The Value of Minimum Viable Income for Cash Flow
You may have heard of Minimum Viable Product, but what is Minimum Viable Income?
Firstly, let’s identify what Minimum Viable Product is.
The Wikipedia definition is “a product with just enough features to satisfy early customers, and to provide feedback for future product development”.
What, then, is the definition of Minimum Viable Income?
I define Minimum Viable Income to be the income required to pay all expenses of the business, no more and no less. In accounting-speak it is called Break-Even.
Starting out in business.
Minimum viable income is essential when starting out in business. It is essential in those early days when you’re spending money getting started before your first sale. And then in those months when sales are starting, and you’re building the business.
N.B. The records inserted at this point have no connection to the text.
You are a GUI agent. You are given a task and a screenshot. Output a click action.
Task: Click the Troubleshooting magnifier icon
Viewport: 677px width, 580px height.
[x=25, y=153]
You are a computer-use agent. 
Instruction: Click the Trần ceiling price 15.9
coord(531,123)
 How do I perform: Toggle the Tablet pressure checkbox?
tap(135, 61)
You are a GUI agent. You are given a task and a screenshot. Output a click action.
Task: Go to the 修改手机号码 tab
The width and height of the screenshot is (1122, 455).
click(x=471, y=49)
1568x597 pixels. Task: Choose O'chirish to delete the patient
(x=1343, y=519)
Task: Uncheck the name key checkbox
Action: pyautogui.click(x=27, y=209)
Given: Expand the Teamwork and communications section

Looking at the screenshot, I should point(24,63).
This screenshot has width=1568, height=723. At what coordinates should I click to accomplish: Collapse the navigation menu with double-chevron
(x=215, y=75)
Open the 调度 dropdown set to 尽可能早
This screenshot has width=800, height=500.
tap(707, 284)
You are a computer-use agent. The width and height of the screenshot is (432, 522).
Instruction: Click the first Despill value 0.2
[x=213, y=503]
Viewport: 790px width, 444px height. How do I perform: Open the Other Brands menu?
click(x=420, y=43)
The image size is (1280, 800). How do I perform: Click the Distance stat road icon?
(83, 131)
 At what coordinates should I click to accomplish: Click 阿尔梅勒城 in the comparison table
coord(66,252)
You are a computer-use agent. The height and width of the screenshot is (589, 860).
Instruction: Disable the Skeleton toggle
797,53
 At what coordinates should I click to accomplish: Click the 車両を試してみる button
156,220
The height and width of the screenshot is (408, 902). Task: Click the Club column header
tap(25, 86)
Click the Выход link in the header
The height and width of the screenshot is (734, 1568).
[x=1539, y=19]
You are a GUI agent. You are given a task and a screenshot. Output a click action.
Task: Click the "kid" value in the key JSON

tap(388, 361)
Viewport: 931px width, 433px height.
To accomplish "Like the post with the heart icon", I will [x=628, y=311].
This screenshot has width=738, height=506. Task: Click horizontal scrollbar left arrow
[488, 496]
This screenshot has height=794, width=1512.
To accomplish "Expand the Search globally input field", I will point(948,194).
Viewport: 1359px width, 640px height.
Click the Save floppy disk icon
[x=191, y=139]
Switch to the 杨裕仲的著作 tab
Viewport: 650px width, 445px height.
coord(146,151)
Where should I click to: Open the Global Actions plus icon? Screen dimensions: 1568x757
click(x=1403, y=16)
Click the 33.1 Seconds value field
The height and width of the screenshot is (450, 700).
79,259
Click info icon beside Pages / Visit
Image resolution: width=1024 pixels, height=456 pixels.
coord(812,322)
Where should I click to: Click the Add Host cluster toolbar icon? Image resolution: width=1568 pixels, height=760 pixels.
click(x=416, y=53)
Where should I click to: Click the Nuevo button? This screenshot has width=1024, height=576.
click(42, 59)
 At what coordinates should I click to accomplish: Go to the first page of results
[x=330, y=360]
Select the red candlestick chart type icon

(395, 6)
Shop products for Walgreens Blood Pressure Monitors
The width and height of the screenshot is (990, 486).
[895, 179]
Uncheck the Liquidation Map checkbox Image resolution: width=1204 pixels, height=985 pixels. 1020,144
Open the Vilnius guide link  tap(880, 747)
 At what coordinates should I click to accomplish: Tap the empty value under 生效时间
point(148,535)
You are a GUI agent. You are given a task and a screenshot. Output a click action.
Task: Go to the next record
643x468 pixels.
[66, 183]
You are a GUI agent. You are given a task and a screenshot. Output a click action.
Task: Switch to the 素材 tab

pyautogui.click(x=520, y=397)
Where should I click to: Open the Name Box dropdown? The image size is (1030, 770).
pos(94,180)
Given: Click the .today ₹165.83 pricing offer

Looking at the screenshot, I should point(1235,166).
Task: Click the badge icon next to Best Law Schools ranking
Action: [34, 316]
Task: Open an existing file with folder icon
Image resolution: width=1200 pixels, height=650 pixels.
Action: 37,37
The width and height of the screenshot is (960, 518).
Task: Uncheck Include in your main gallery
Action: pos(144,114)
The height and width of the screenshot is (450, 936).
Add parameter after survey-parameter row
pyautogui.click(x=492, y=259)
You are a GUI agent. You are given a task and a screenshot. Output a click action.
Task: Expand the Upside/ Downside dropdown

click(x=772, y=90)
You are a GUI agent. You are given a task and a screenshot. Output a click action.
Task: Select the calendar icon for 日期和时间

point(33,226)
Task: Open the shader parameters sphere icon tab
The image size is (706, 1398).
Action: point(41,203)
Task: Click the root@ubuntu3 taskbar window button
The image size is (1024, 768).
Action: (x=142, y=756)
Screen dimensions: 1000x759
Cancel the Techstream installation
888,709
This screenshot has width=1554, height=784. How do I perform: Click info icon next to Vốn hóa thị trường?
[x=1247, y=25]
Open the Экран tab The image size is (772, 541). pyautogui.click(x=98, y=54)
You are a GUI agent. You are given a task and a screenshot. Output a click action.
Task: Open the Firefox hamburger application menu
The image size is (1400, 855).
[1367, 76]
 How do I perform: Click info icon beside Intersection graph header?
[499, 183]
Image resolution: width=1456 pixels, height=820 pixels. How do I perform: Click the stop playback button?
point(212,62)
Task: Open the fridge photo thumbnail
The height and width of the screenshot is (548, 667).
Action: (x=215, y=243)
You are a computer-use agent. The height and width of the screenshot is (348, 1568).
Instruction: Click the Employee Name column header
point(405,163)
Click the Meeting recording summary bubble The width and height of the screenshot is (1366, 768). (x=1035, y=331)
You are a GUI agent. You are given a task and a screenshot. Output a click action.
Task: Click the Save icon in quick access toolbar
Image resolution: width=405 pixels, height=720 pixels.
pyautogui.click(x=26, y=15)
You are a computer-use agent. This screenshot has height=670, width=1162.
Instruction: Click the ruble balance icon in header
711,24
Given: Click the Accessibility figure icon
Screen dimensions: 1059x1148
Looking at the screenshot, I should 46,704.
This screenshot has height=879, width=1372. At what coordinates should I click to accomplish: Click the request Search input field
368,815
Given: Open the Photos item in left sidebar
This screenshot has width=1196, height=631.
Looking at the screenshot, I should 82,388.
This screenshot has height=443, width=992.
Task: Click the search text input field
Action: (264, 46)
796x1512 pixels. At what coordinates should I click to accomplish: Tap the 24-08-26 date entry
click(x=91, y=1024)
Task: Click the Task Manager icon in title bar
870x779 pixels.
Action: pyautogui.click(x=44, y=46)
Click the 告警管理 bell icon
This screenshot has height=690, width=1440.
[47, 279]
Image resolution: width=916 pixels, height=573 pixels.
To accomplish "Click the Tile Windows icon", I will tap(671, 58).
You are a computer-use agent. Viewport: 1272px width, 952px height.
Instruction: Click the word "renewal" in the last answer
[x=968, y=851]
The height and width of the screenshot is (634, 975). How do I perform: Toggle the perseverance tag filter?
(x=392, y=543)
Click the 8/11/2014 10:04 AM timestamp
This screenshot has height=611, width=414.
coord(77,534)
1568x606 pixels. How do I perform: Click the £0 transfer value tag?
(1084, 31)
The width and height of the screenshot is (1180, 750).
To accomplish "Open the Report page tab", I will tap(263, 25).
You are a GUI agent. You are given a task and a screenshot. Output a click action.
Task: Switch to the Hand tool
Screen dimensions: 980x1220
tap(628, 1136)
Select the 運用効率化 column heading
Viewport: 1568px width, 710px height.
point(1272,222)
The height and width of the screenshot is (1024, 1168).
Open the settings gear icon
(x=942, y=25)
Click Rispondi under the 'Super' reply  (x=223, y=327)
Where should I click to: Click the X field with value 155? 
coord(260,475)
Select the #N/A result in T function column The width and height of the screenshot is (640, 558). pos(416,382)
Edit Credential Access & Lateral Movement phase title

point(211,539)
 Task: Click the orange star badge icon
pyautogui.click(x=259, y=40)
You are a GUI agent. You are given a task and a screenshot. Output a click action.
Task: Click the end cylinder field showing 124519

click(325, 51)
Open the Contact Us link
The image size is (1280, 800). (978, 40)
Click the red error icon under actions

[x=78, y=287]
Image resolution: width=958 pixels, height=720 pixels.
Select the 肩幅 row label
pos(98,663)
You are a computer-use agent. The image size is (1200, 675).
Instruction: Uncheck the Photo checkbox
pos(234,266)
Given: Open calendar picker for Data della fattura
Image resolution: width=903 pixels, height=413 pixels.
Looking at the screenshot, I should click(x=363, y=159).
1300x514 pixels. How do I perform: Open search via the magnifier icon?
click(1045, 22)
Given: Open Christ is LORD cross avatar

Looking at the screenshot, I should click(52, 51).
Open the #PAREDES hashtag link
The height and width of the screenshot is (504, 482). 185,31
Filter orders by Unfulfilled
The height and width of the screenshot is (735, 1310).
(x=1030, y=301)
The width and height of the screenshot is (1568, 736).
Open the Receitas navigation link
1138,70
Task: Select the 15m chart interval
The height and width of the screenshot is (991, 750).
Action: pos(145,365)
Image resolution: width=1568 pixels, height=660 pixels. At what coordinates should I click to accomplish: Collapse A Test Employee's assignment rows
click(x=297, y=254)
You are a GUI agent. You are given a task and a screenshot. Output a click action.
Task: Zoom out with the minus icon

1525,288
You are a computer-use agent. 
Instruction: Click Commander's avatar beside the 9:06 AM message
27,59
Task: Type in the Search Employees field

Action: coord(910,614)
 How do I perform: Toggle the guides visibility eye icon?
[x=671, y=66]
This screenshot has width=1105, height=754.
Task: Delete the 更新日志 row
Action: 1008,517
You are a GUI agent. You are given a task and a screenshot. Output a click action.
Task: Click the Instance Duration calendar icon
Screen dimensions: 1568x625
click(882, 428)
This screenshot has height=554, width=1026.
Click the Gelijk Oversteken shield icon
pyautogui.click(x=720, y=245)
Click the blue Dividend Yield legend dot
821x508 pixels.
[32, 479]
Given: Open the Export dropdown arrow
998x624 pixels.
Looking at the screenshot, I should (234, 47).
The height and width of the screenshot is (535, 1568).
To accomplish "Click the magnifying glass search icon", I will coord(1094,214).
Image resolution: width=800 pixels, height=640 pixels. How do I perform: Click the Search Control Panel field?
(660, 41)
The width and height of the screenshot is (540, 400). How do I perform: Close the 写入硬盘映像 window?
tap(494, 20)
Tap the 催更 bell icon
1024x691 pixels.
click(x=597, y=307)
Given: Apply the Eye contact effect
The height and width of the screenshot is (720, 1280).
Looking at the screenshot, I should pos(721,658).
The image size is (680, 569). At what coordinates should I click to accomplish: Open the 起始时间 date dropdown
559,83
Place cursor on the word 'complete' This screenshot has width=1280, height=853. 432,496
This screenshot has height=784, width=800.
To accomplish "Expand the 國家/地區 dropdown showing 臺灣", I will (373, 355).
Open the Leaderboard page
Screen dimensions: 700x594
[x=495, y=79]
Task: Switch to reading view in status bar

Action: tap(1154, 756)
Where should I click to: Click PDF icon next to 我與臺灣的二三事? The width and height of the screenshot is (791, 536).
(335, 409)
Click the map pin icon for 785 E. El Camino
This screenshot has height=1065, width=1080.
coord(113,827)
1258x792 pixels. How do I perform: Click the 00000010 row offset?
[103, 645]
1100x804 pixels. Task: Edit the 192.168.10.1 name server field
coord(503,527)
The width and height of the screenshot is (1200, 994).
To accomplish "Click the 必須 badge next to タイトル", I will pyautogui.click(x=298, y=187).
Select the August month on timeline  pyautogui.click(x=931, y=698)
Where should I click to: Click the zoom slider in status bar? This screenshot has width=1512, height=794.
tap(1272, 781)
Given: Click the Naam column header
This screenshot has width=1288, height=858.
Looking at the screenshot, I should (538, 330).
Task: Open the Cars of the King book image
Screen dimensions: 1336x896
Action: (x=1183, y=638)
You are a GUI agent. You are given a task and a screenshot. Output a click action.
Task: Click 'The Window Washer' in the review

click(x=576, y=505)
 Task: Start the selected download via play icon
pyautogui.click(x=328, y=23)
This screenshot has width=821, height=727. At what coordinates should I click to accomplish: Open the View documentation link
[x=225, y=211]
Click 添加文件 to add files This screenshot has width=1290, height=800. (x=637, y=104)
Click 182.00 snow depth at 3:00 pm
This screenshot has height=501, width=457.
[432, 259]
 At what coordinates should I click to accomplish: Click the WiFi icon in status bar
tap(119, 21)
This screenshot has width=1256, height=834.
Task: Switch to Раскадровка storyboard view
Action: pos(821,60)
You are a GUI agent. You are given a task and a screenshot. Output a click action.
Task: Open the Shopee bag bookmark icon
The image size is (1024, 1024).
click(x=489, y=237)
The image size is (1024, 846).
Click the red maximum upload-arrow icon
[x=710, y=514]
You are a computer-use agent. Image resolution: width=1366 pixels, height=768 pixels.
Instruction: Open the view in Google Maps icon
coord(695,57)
Knowing your Minimum Viable Income figure becomes the very first goal in business — the goal to have sufficient income to pay all the expenses. For more information on how to calculate it, refer to a previous article I wrote – Do You Know Your Minumum Income Required to Pay Your Bills.
Adding Your Income Into The Mix.
The Minimum Viable Income in the first instance doesn’t include any income for you. Once you’ve got to that level, you need to add in your income and increase the Minimum Income to include that and head for that goal.
It’s only after you’ve paid all the expenses and yourself that you truly start to make profits in your business.
Growing your business.
The key to Minimum Viable Income is not to forget it once you’ve reached that first threshold when you’re starting out, and you’ve started to make profits.
Business expenses will increase as your business grows, and so too, does the Minimum Income. Knowing what this number is as your business grows, will ensure that you are maintaining income at a level that is at least as much as is needed to cover the expenses.
It’s very easy to get lulled into a false sense of security that your income is covering your expenses. This can happen without realising that those expenses have been increased significantly. With the growth of the business and thus the Minimum Viable Income figure has grown significantly too.
Seasonal Income Fluctuations.
I have found from my experience mentoring business owners about their numbers that every business has one or two months when their income is lower than the other months of the year.
In the case of one business, we found four months of the year that year on year are low income months. With the Minimum Income figure, the goal in those months was to meet that target for income, preferably more. But the aim was to have enough income to cover the expenses for those months.
The other months, the targets were considerably greater as those eight months were where the profit was made for the year.
Before I started working with the business owners, without knowing what the income target figure needed to be, the business regularly lost money in those months. This eroded the profits that had been made in the good months.
Setting Revenue Targets.
Once you’ve identified the Minimum Viable Income figure, you can add to that figure to set your goals for the profit you’re wanting to make each year. But always, keeping in mind the Minimum Income figure.
It’s important to know your Minimum Viable Income at all times and review it regularly. Always review it when you’ve added a significant additional ongoing expense to the business. This could be a new employee, higher rent, increased marketing costs.
As a minimum review annually. After the end of the financial year, when you’ve got another 12 months of data is a great time to review this figure in conjunction with setting revenue goals, budgets and cash flow forecasts.
Identify for Weekly, Monthly, Quarterly and Annual Figures.
Once you’ve identified the Minimum Viable Income figure, break it down into monthly and quarterly figures. If you sell products or services on a daily basis, I’d also break it down to a weekly figure too.
Then, check against this target income each week, month and quarter to keep you focused on staying on track to achieve it. This is the same for your bigger financial goals.
And if you’re already making profits, it isn’t so much a check against your actual results, but knowing that as you look at the numbers, you’ve well and truly achieved your Minimum Viable Income and more.